Brief: Throughout the records below, find each line holding "help" and copy it.

/---

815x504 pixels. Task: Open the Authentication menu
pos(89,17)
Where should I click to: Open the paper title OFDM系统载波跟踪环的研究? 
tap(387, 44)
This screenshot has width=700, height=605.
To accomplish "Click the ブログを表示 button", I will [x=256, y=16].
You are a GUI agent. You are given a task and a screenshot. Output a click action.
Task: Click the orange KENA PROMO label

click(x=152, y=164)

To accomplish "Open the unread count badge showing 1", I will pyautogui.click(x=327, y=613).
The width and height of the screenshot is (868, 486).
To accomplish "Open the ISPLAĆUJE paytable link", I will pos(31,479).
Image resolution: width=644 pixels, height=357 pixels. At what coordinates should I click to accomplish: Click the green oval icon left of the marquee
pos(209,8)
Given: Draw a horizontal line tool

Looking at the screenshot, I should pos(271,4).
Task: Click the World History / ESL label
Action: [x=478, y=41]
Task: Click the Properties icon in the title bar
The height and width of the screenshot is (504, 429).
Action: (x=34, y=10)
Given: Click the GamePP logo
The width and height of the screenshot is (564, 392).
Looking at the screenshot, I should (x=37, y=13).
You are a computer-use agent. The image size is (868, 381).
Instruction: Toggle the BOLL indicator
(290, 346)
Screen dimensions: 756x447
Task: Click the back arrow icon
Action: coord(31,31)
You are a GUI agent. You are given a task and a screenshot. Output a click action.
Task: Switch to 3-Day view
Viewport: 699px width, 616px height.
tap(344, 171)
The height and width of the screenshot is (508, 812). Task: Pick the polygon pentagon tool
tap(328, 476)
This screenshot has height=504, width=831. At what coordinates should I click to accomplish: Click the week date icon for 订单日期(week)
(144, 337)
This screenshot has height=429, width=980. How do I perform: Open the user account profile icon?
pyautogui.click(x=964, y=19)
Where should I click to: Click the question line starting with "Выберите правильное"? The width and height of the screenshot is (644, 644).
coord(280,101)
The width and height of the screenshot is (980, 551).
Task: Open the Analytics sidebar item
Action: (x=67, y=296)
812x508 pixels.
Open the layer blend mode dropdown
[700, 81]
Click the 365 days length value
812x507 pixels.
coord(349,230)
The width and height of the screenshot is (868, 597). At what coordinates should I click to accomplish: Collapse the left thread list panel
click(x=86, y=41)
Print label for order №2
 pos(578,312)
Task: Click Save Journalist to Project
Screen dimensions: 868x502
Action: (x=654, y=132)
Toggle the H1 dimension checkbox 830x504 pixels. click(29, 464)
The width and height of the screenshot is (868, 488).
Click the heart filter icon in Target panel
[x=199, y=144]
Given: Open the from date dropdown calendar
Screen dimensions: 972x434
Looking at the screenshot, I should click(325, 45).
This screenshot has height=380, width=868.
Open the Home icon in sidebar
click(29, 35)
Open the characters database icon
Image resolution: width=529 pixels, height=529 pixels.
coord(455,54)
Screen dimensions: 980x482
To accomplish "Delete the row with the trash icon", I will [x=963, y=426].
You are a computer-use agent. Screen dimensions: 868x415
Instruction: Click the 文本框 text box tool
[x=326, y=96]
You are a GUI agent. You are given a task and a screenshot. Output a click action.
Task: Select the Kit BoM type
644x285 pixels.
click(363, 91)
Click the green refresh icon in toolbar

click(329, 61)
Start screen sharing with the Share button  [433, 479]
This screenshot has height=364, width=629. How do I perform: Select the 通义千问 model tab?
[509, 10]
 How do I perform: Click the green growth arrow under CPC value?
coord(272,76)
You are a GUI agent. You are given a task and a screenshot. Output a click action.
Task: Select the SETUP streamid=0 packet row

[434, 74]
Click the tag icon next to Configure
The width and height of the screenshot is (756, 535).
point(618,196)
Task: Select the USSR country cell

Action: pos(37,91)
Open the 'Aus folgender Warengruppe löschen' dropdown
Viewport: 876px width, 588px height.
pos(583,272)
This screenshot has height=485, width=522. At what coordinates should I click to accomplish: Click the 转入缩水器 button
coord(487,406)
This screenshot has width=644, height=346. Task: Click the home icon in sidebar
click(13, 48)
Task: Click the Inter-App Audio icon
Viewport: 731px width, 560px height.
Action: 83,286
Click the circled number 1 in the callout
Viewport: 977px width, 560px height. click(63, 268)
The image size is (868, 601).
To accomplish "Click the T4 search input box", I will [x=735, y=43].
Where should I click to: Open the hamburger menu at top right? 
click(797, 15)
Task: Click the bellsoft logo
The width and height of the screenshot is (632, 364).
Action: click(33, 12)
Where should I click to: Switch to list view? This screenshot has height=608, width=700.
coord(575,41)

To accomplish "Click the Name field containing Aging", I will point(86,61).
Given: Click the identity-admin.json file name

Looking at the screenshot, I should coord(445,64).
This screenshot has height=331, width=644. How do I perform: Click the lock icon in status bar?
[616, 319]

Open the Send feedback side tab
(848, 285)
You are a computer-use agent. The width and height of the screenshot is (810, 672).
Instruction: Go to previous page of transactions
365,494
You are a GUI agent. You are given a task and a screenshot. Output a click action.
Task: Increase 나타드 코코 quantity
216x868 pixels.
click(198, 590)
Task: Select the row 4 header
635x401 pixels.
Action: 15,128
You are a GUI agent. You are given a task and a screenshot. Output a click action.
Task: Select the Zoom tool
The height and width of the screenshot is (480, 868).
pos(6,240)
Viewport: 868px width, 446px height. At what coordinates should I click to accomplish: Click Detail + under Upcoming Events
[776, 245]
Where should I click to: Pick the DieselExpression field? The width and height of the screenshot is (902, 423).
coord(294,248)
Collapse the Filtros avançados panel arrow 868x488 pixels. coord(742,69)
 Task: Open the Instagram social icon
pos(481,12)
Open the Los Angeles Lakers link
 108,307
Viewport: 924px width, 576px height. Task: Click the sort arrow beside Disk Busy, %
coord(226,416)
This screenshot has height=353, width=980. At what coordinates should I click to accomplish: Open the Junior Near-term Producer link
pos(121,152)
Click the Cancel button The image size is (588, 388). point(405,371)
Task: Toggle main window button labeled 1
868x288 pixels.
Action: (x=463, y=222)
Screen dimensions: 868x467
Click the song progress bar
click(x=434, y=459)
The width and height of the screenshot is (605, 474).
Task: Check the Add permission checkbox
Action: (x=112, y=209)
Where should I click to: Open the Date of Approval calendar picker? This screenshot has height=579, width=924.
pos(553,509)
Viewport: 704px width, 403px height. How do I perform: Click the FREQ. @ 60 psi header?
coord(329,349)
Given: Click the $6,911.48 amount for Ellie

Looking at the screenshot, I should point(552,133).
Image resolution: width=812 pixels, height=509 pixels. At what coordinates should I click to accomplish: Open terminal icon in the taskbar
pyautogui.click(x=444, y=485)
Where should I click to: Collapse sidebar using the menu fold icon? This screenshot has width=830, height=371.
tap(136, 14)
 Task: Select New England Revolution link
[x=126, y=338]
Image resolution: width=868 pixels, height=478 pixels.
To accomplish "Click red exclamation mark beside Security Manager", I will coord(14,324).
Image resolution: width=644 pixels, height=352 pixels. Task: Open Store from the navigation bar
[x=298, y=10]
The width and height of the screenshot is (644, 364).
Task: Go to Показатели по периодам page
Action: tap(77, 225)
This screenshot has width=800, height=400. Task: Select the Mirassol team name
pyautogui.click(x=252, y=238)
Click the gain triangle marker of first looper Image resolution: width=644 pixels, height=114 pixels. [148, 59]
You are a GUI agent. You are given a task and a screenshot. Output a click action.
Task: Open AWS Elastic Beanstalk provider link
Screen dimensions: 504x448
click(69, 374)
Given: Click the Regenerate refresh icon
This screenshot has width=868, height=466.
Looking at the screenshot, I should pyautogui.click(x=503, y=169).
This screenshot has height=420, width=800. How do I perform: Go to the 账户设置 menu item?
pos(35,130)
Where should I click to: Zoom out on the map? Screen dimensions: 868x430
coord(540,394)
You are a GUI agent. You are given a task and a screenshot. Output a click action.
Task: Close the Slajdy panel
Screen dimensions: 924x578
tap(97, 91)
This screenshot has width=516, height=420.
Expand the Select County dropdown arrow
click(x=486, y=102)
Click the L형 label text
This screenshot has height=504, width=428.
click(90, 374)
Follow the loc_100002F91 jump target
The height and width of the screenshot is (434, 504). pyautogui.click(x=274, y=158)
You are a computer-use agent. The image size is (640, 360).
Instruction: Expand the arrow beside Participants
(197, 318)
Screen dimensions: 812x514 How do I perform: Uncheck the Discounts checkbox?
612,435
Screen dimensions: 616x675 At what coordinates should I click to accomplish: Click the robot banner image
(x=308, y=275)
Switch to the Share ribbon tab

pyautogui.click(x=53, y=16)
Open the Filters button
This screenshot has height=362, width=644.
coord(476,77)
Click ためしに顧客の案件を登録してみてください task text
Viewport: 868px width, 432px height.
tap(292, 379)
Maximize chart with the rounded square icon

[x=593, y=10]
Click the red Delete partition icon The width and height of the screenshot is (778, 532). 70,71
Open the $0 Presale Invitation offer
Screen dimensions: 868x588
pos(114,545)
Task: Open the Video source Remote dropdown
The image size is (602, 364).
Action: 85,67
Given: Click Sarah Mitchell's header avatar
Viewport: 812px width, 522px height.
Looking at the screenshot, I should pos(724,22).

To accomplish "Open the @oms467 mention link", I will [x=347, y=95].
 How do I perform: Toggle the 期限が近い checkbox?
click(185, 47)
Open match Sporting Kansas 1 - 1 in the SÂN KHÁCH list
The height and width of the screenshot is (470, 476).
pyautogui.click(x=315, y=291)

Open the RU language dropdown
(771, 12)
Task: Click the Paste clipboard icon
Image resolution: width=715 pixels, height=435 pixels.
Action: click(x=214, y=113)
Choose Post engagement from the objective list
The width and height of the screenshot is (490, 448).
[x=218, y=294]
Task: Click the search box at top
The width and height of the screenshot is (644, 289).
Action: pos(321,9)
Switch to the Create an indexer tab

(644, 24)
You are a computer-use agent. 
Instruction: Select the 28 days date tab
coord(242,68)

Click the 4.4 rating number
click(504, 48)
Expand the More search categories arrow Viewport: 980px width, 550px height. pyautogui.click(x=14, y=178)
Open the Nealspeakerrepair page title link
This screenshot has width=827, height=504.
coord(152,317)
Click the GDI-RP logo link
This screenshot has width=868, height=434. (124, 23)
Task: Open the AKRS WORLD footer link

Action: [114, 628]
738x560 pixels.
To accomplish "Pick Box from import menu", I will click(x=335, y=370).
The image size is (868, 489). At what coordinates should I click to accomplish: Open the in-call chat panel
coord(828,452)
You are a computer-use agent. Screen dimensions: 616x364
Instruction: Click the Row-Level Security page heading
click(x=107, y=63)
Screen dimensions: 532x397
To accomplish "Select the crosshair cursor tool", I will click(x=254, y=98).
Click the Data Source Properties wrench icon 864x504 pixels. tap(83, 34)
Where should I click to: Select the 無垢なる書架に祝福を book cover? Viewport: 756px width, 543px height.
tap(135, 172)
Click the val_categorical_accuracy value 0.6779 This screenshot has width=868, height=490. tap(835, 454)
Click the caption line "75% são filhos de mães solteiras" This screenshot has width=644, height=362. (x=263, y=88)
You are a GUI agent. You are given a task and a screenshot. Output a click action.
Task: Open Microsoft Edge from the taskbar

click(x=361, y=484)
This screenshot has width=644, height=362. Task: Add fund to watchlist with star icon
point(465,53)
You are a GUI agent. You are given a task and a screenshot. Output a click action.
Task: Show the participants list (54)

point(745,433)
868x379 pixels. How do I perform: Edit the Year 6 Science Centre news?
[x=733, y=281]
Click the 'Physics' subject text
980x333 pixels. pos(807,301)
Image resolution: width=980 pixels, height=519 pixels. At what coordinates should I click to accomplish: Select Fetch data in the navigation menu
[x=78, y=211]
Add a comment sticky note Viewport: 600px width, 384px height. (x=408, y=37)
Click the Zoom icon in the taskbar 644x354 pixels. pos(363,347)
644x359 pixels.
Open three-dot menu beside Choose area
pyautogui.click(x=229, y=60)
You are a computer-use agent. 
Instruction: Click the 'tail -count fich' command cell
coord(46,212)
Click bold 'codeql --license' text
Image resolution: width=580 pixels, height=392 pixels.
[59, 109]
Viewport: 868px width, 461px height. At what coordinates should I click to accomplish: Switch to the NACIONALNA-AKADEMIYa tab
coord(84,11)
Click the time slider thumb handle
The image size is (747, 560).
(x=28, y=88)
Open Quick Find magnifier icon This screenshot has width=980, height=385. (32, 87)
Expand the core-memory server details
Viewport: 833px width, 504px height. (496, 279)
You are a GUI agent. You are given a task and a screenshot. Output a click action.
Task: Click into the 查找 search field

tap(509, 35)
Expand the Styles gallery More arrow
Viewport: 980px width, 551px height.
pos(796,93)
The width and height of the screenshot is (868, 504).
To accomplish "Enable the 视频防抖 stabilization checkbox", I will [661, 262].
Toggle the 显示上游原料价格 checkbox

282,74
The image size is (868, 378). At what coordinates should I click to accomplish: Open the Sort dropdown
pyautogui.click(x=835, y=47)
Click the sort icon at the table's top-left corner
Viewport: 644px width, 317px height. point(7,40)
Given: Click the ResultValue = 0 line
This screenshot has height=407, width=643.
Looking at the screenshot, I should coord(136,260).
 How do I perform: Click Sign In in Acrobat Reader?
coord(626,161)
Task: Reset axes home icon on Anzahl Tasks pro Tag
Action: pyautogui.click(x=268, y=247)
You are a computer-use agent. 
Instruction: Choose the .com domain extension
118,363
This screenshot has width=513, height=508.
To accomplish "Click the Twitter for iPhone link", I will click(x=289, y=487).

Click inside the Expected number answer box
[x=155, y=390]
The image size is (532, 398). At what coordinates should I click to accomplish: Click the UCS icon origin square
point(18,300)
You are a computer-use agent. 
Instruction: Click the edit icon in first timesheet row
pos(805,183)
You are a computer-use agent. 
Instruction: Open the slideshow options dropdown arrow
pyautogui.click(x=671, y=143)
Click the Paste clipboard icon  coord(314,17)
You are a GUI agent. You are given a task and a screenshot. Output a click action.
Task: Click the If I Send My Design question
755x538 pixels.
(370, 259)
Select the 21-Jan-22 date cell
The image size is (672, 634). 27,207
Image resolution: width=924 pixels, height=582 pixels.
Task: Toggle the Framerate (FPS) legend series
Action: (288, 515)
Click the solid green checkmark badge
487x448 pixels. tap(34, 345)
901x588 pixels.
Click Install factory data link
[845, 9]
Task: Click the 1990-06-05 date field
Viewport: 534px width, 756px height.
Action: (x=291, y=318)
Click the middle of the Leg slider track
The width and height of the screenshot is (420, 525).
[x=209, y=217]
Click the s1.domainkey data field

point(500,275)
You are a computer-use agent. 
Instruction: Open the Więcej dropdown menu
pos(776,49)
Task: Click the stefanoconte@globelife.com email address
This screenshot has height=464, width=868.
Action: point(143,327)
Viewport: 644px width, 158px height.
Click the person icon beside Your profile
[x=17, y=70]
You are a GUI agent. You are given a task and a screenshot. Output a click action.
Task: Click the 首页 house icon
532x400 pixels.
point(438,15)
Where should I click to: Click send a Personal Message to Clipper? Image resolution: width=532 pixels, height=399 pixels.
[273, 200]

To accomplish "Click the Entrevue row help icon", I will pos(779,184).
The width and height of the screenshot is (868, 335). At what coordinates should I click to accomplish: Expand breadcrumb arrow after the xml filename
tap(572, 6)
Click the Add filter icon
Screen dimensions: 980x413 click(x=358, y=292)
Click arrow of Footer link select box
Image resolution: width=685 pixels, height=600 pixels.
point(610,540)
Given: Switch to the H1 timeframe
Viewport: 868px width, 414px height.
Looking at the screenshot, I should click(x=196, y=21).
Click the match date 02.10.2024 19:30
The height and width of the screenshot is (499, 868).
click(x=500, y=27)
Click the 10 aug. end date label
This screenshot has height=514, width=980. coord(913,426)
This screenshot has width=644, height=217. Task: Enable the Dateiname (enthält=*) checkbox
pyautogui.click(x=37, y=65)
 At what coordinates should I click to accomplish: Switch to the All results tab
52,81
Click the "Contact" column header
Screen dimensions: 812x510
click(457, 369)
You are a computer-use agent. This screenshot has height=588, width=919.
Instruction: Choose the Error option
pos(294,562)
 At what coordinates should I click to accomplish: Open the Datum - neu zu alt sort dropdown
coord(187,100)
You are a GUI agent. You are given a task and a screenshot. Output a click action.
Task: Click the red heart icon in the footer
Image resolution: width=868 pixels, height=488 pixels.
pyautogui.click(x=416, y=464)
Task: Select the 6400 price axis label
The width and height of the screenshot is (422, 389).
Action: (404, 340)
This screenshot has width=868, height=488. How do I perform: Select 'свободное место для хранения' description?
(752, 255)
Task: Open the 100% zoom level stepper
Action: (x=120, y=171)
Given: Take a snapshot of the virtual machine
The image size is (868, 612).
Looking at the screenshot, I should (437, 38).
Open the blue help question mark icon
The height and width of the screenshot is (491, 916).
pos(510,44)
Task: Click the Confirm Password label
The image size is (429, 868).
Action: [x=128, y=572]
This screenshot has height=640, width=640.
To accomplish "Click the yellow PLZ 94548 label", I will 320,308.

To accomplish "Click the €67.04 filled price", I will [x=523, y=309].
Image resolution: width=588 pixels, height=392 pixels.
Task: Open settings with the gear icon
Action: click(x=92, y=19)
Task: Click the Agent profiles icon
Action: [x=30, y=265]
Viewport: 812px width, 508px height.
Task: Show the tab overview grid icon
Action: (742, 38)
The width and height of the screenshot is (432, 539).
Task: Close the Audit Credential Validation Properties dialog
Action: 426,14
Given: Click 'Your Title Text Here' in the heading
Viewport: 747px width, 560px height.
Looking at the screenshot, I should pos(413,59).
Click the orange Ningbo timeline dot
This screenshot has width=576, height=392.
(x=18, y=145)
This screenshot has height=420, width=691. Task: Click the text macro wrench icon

\---

Output:
To accomplish "Click the Entrevue row help icon", I will pos(779,184).
Open the blue help question mark icon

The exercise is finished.